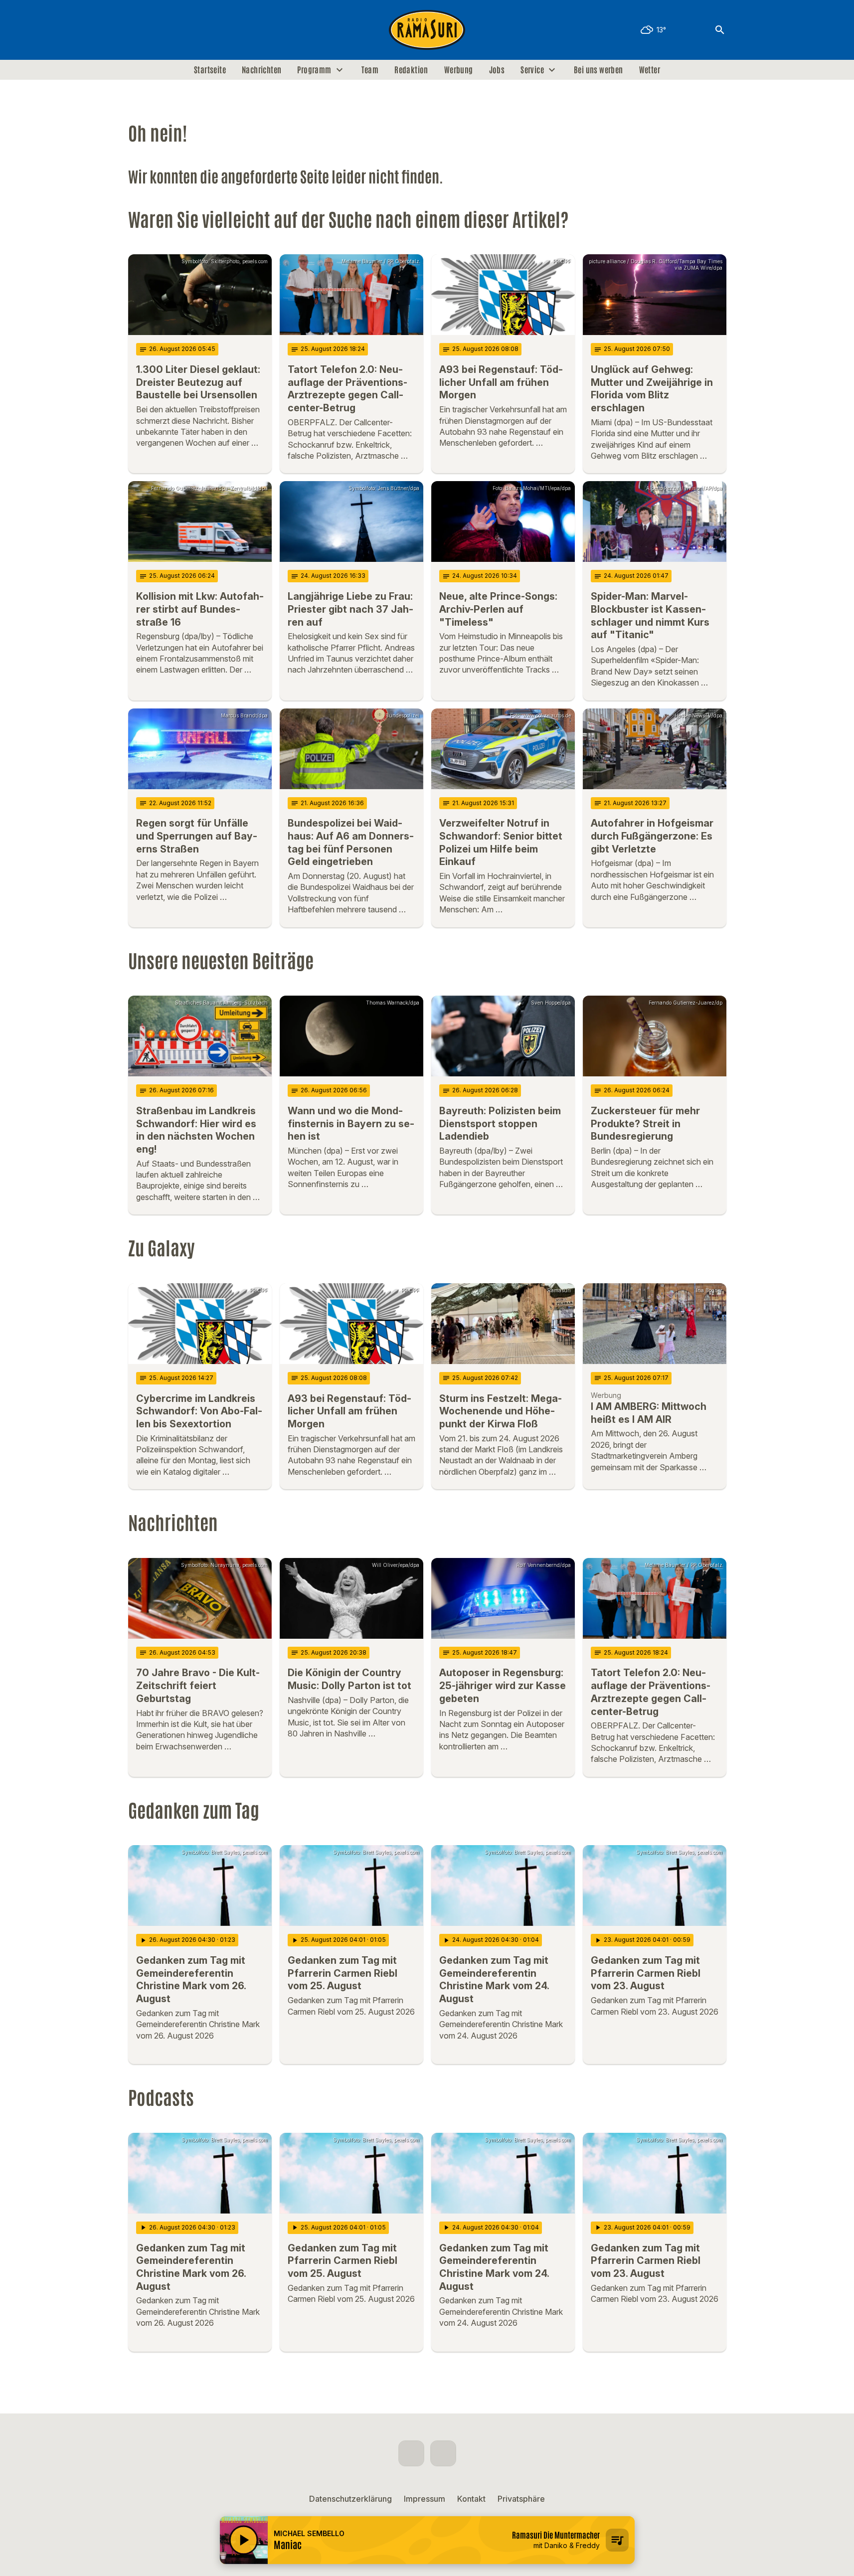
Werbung (458, 69)
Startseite (210, 69)
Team (370, 69)
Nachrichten (261, 69)
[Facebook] (138, 30)
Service (532, 69)
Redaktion (411, 69)
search (720, 30)
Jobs (497, 69)
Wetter (649, 69)
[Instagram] (158, 30)
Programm (314, 69)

________________

Task requirements | Everything in the entries except the pictures must be duplicated exactly.

Response below |
Werbung (458, 69)
Startseite (210, 69)
Team (370, 69)
Nachrichten (261, 69)
[Facebook] (138, 30)
Service (532, 69)
Redaktion (411, 69)
search (720, 30)
Jobs (497, 69)
Wetter (649, 69)
[Instagram] (158, 30)
Programm (314, 69)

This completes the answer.